Ich teile diese kritische Analyse: Vom Wählerpotential ist DIE LINKE. inzwischen auch in Niedersachsen stark genug, um fast flächendeckend in die Kommunalparlamente einziehen zu können. Vielleicht gibt es in ländlichen, eher konservativen Regionen wie dem Eichsfeld oder der Grafschaft Bentheim noch kleinere Gemeinden, in denen DIE LINKE nicht auf die ca. 1,5-3% Stimmen kommen würde, die für einen Sitz im örtlichen Stadtrat nötig sind, aber selbst dort würde sich der Versuch lohnen, anzutreten. DIE LINKE hat aber nicht genug aktive Mitglieder, um dies leisten zu können.

Diese Art von kommunalpolitischer Arbeit ist oft nicht mehr als ein anstrengendes und zeitintensives Hobby – denn die Aufwandsentschädigung für die meisten Kommunalmandate ist so gering, dass man davon nicht leben kann. DIE LINKE braucht Menschen, und nicht gerade wenige davon, welche bereit sind, Zeit und Energie für die Partei einzusetzen, um flächendeckend in der Kommunalpolitik vertreten zu sein – ohne dass sich diese davon irgendwelche finanziellen Vorteile versprechen dürfen.

Bei bestimmten Kommunalmandaten, und erst recht bei Landtages- und Bundestagsmandaten, sieht die Sache natürlich ganz anders aus. Bei allen Mandaten, die so gut bezahlt sind, dass man davon leben könnte, gibt es mehr als eine BewerberIn auf der Aufstellungsversammlung. Ziemlich oft gibt es regelrechte Machtkämpfe zwischen parteiinternen Faktionen, die um solche Mandate konkurrieren, die nicht selten soweit eskalieren, dass die Mitglieder der unterlegen Faktion aus der Partei austreten. Hier liegt die eigentliche Aufgabe für den Parteiaufbau – wir müssen die Friktion, den Verlust von aktiven Mitglieder aufgrund von parteiinternen Machtkämpfen, deutlich verringern, sonst kann der Aufbau von flächendeckenden Strukturen und die Herstellung von Kampangenfähigkeit nicht gelingen.

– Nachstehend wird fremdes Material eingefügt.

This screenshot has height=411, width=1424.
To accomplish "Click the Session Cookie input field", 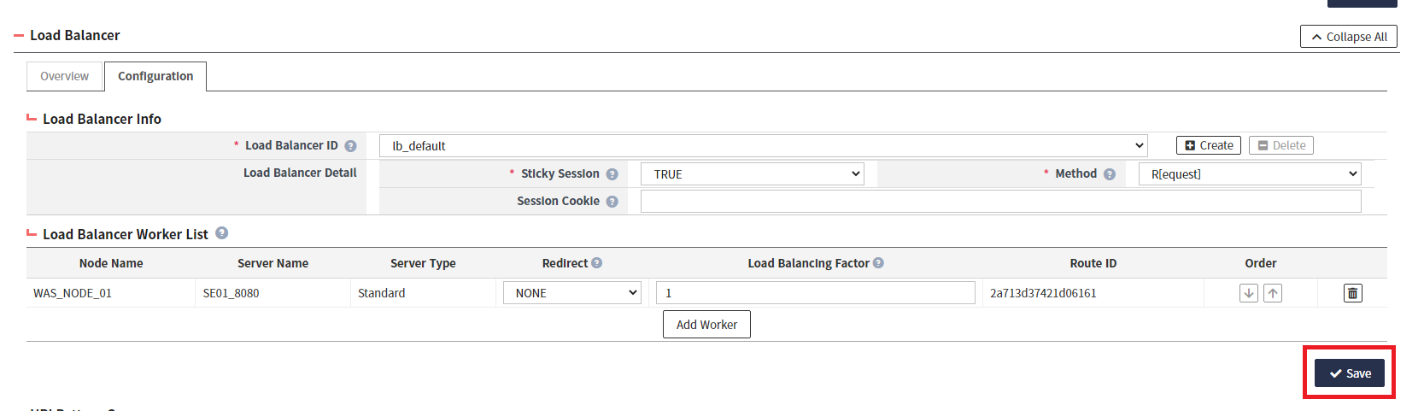I will tap(999, 202).
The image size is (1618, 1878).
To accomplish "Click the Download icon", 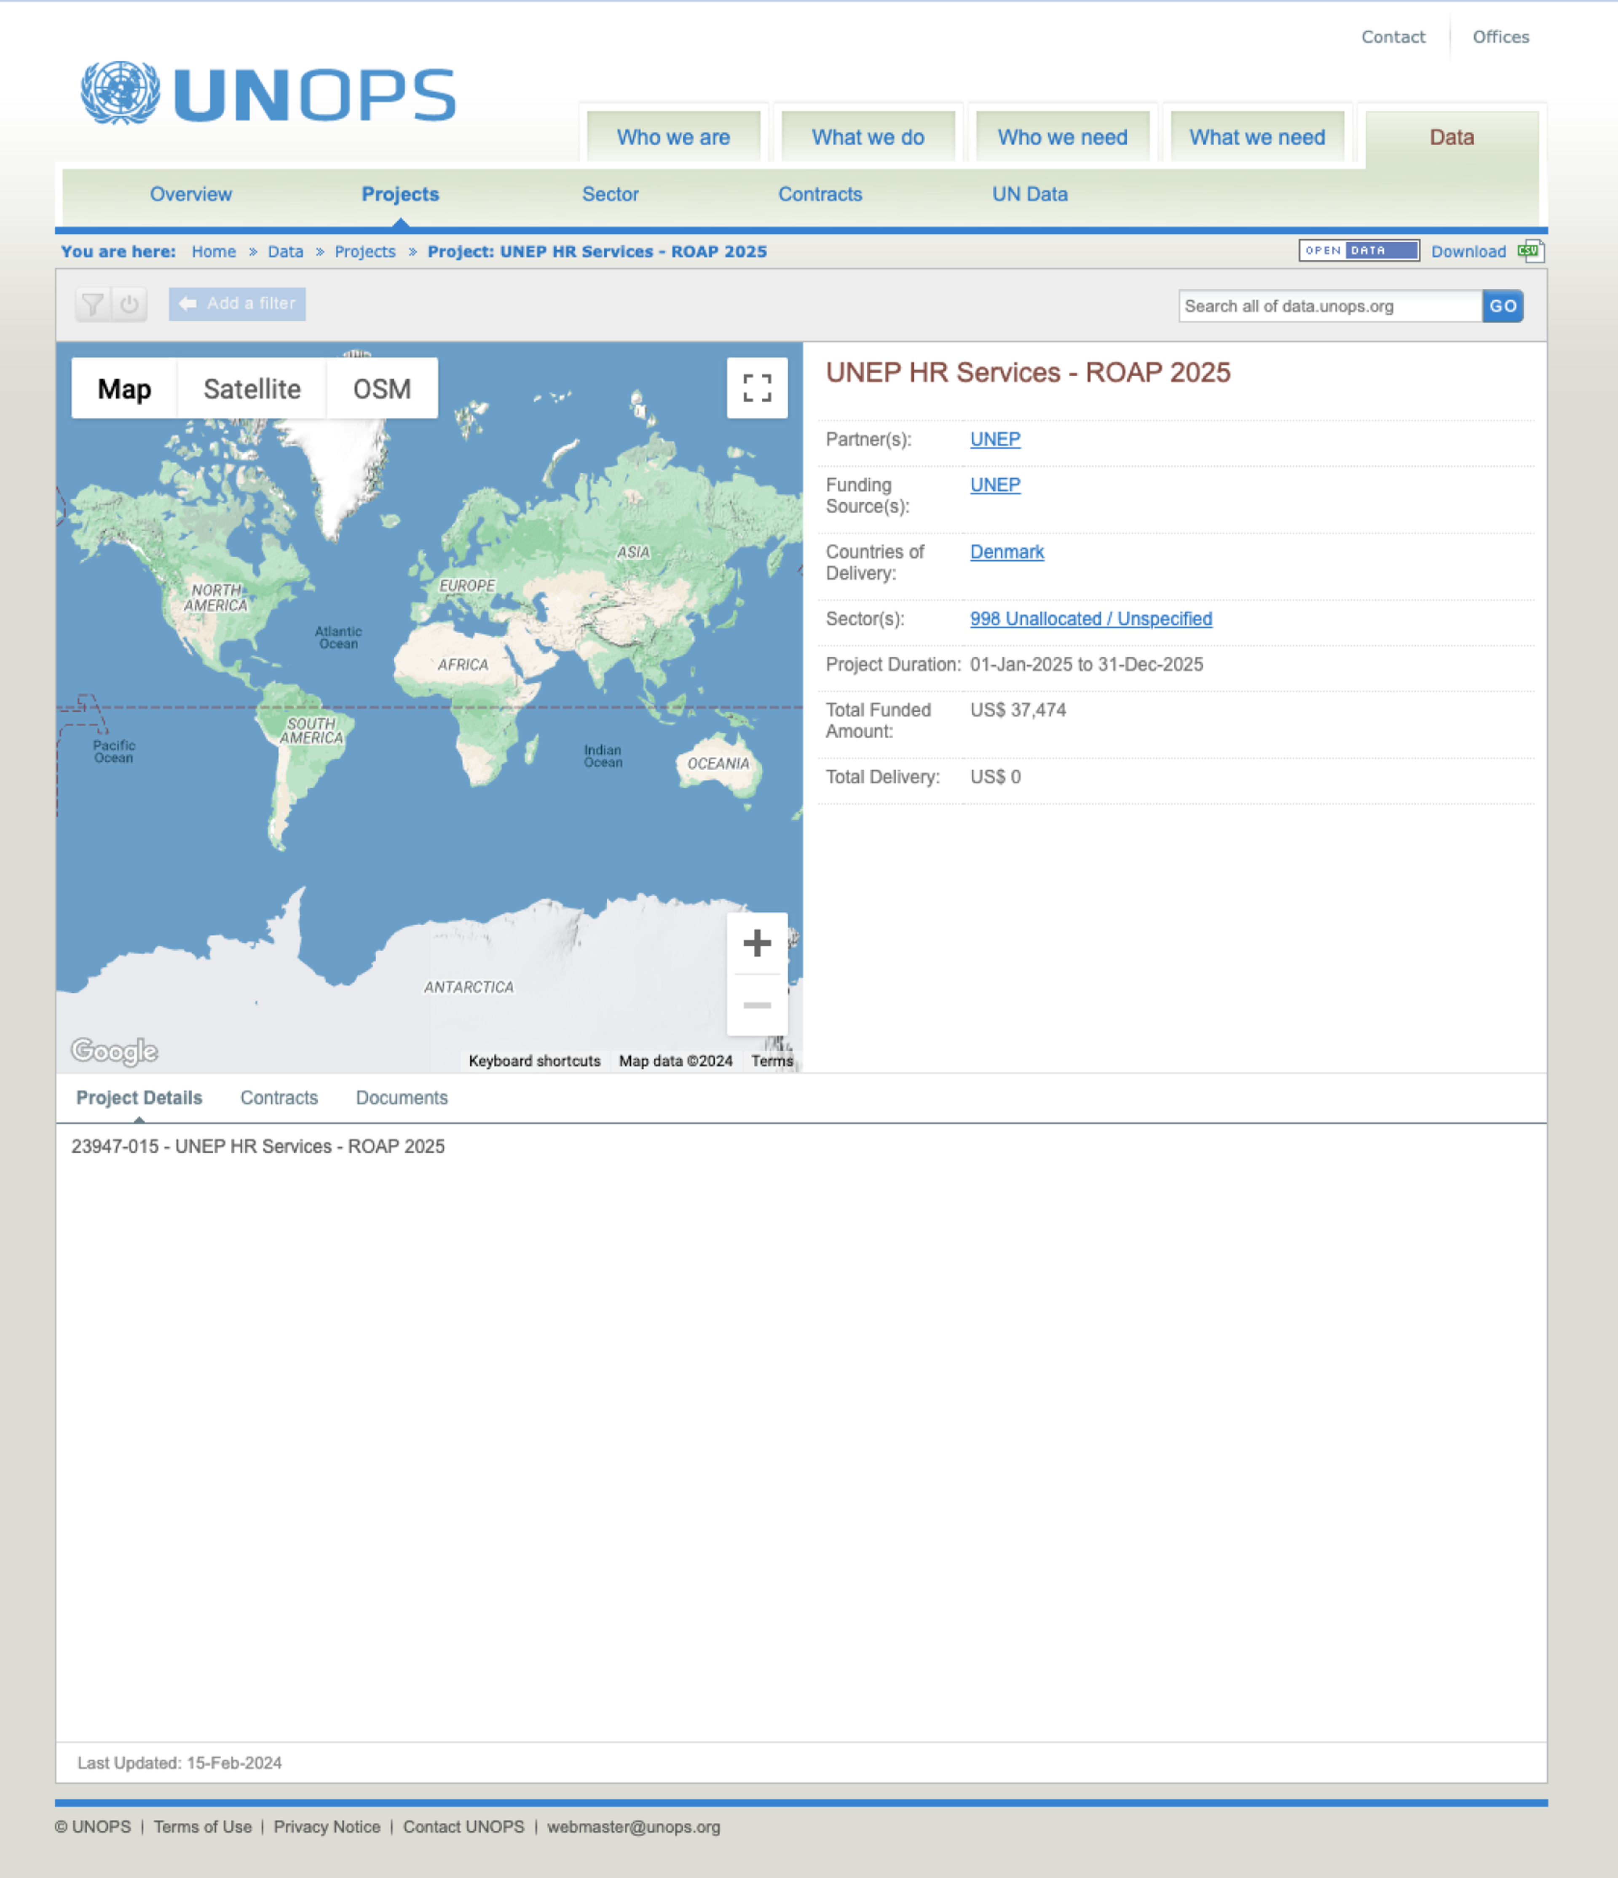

Gerade in diesem Punkt stellt sich aber für diejenigen, welche meinen, dass die Partei die Interessen einer bestimmten Klasse (oder bestimmter Milieus) vertreten sollte, eine spezielle Frage: Wie verhält sich eigentlich jenes postulierte Klasseninteresse zum (egoistischen) Eigeninteresse derjenigen, welche beanspruchen, diese Klasse als Parteifunktionäre und Mandatsträger zu vertreten? Will man hier konsequent von ‚Interesse‘ ausgehen, dann sind die Konflikte um die begrenzte Zahl von gut bezahlten Mandaten und die Funktionärsstellen nämlich unvermeidlich. Für Menschen, die nur in der Partei sind, um selbst ein bezahltes Mandat zu ‚erringen‘ oder einen bezahlten Posten in der Partei zu ‚gewinnen‘, sind alle anderen Mitglieder der Partei dann nämlich potentielle Konkurrenten, und entsprechend verhalten sie sich auch. Dadurch wird zum einem die Kapitalismuskritik der LINKEN unglaubwürdig: Die Partei kann die Konkurrenzlogik des Neoliberalismus kaum glaubwürdig kritisieren, wenn es ihr nicht gelingt, die internen Konkurrenzkämpfe zu unterbinden. Zum anderen hat die Partei dann auch kaum eine Perspektive langfristig eine Mitgliederbasis zu gewinnen. Für jedes bezahlte Mandat und jeden Funktionärsposten braucht man sicherlich zwei Dutzend aktive Mitglieder, die ihre Zeit und Energie in die Partei investieren, ohne davon einen finanziellen Vorteil zu haben.

Das ist nur mal zur Diskussion gestellt.